The paper demonstrates a novel 3D Gaussian splatting method that creates synthetic annotated datasets with performance comparable to real-world data.
The approach is validated on dynamic tasks like robot soccer using YOLOv8, achieving high mAP scores that underline its efficiency.
The work significantly reduces manual annotation labor and paves the way for scalable, hybrid vision training in autonomous robotics.

Synthetic Dataset Generation for Autonomous Mobile Robots Using 3D Gaussian Splatting for Vision Training

The paper "Synthetic Dataset Generation for Autonomous Mobile Robots Using 3D Gaussian Splatting for Vision Training" presents a methodological advancement in the field of computer vision for robotics, specifically addressing the challenges associated with annotated dataset creation. Annotated datasets are vital for training convolutional neural networks (CNNs) for object detection, yet the process of manually creating these datasets is laborious, susceptible to errors, and limited in diversity. The authors propose the employment of synthetic datasets generated via photorealistic 3D Gaussian splatting within the Unreal Engine to train object detection algorithms efficiently.

Proposed Methodology

The authors introduce a novel approach to synthetic data generation which utilizes 3D Gaussian splatting to automatically produce annotated datasets. These synthetic datasets demonstrate comparability in performance to their real-world counterparts while drastically reducing the time and effort involved in creation. The methodology involves capturing object images to develop 3D photorealistic models, utilizing software like LUMA AI for Gaussian splat modeling. These models are then deployed in virtual environments to facilitate the generation of large-scale synthetic datasets, expediting the development of robust object detection solutions.

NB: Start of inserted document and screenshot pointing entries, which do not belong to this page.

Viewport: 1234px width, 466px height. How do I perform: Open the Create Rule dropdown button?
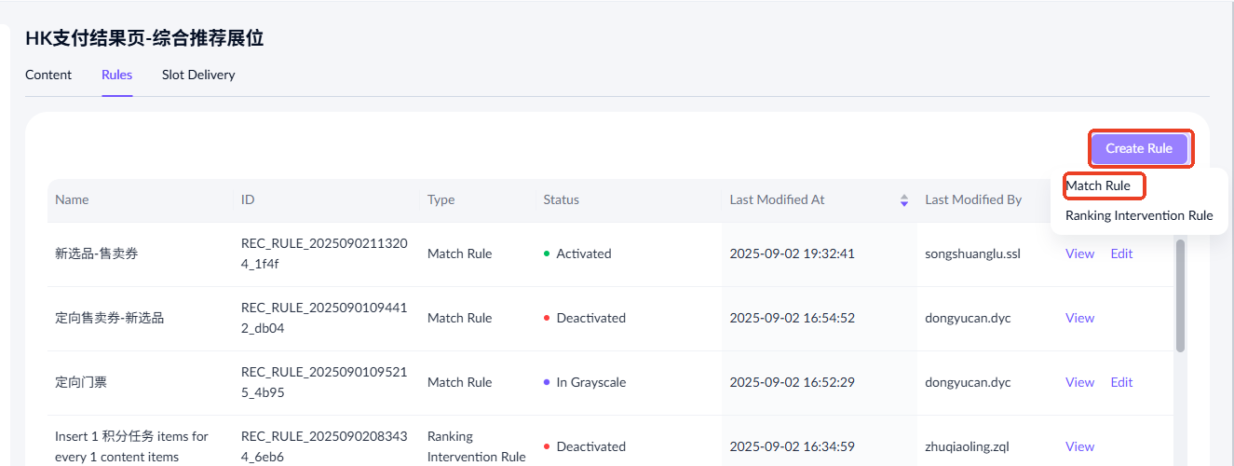point(1138,149)
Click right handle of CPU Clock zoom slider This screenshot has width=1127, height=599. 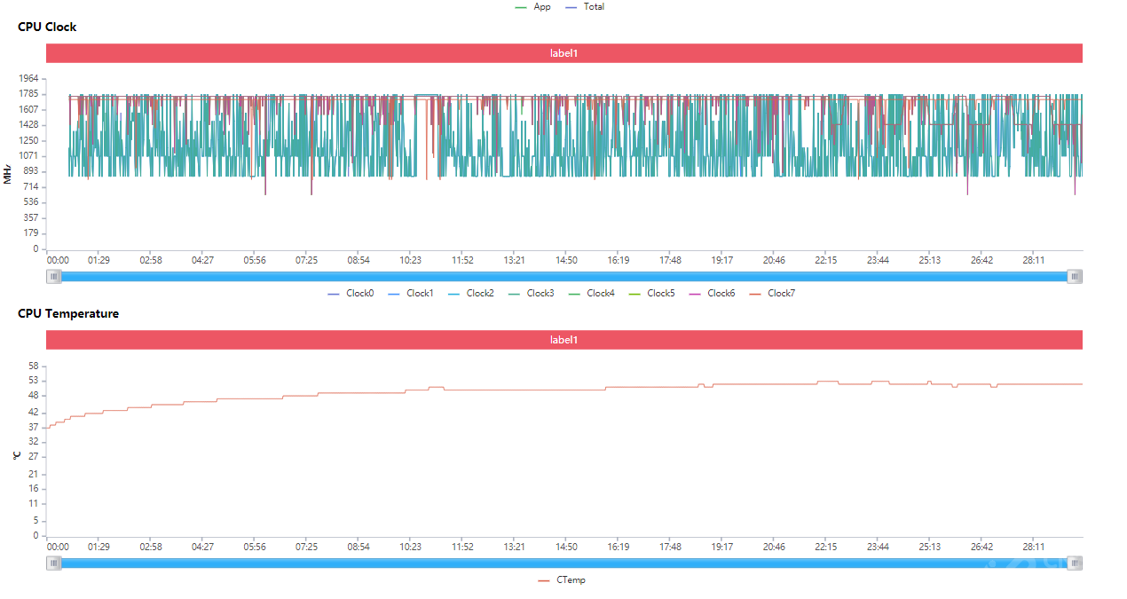pyautogui.click(x=1075, y=277)
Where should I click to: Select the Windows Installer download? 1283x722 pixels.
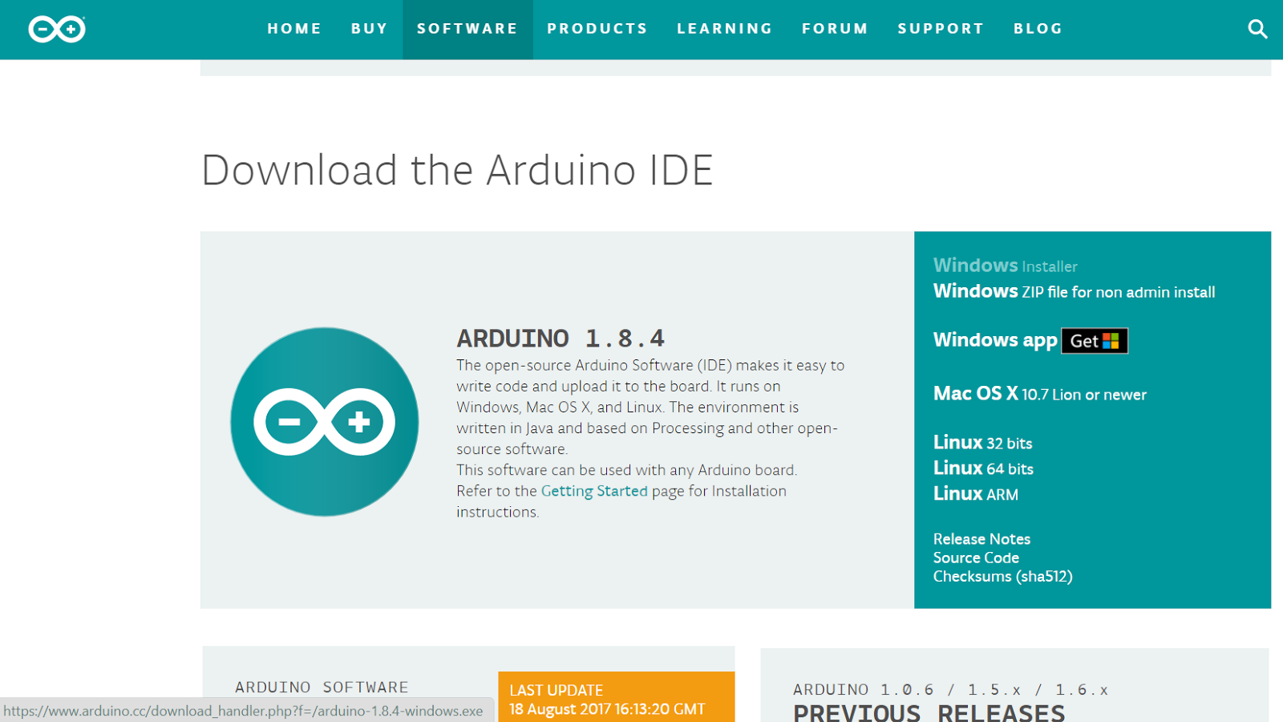(x=1005, y=266)
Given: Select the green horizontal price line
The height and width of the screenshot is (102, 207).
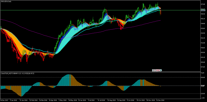Looking at the screenshot, I should pyautogui.click(x=100, y=10).
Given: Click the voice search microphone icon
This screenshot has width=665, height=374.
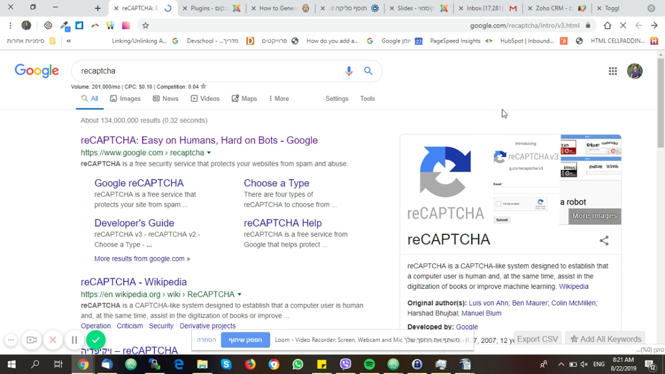Looking at the screenshot, I should [x=349, y=71].
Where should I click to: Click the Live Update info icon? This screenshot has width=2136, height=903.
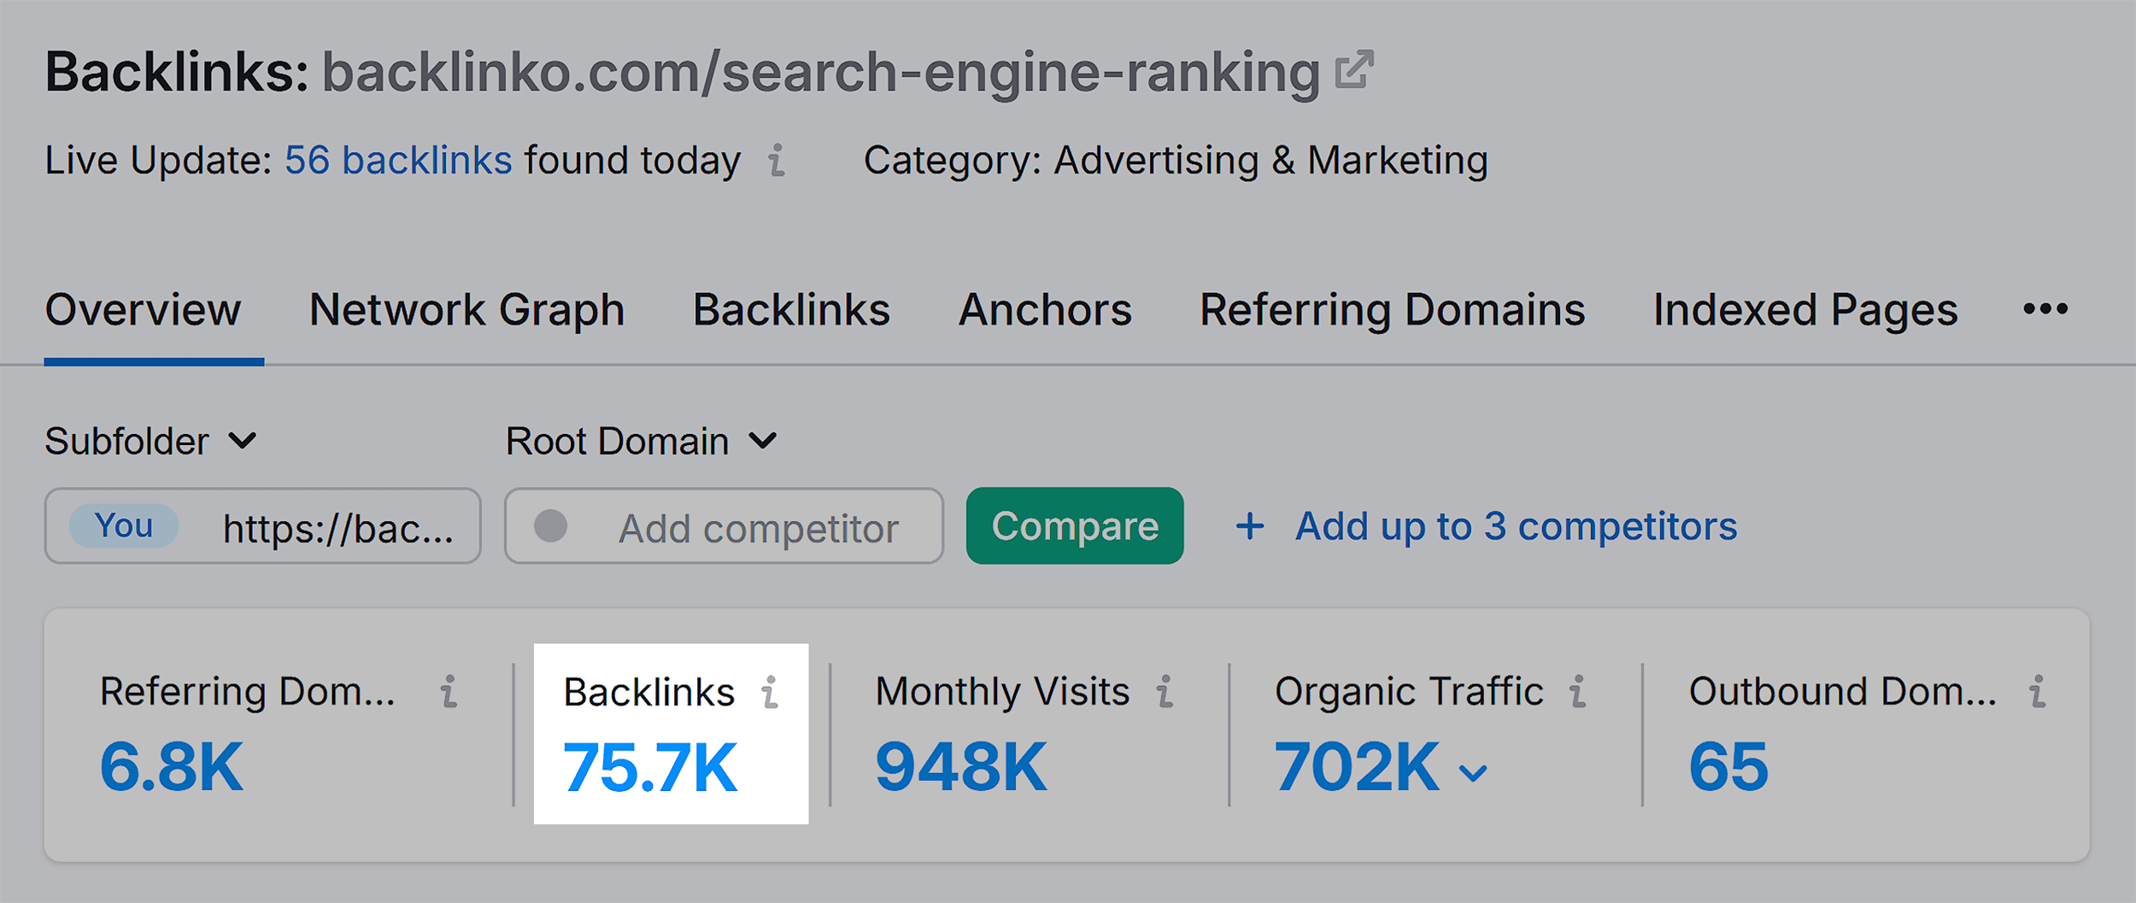(x=776, y=161)
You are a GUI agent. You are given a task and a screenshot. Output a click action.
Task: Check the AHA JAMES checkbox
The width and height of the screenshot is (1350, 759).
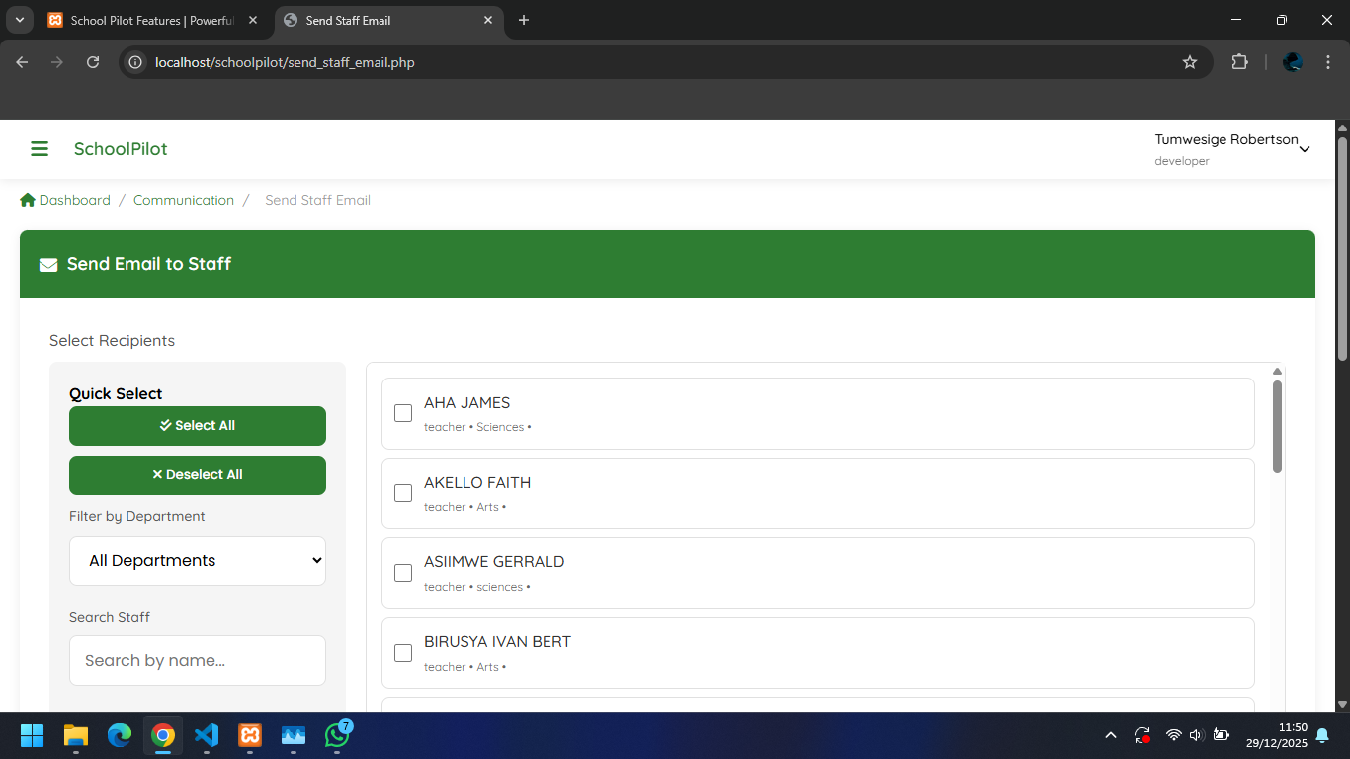403,413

Application and Validation

Robotic soccer serves as the testing ground for this approach, given its highly dynamic and unpredictable environment. The methodology is validated using YOLOv8 object detection models trained on datasets comprising various robot models and balls, all rendered using 3D Gaussian splats. Performance metrics such as Precision, Recall, F1-Score, Intersection over Union (IoU), and mean Average Precision (mAP) facilitate a comprehensive comparison.

The experimental outcomes reveal that synthetic datasets generated using 3D Gaussian splatting offer accuracy close to that of real-world datasets while leveraging scalability advantages. Additionally, combining real-world and synthetic datasets further enhances object detection performance. For simple objects like spheres, low-fidelity models suffices, evidenced by an mAP50 of 0.962. For complex objects, a hybrid dataset improved mAP50 to 0.992, suggesting a promising compromise that balances time efficiency and accuracy.

Implications and Future Directions

The implications of this work are particularly profound for applications requiring rapid dataset generation, such as autonomous robotics deployed in constantly shifting environments. The authors illustrate the scalable potential of synthetic datasets, reducing the dependency on tedious manual annotations and providing the capability to introduce domain randomizations. While the methodology proves effective for scenarios like robot soccer, the generalizability to other dynamic robotic fields is promising.

Moving forward, this work could pave the way for more sophisticated synthetic data generation methods that incorporate additional environmental variations, enhance the photorealism of synthetic images, and further minimize the domain gap between synthetic and real-world datasets. Future research could also focus on integrating more advanced techniques like Neural Radiance Fields (NeRFs) or hybrid approaches employing both synthetic and real-world data to coax the most nuanced aspects of scene understanding from CNNs.

In conclusion, the paper presents a compelling advancement in synthetic data generation for training vision models in robotics, marking a significant stride towards more efficient, scalable, and less error-prone dataset creation methodologies.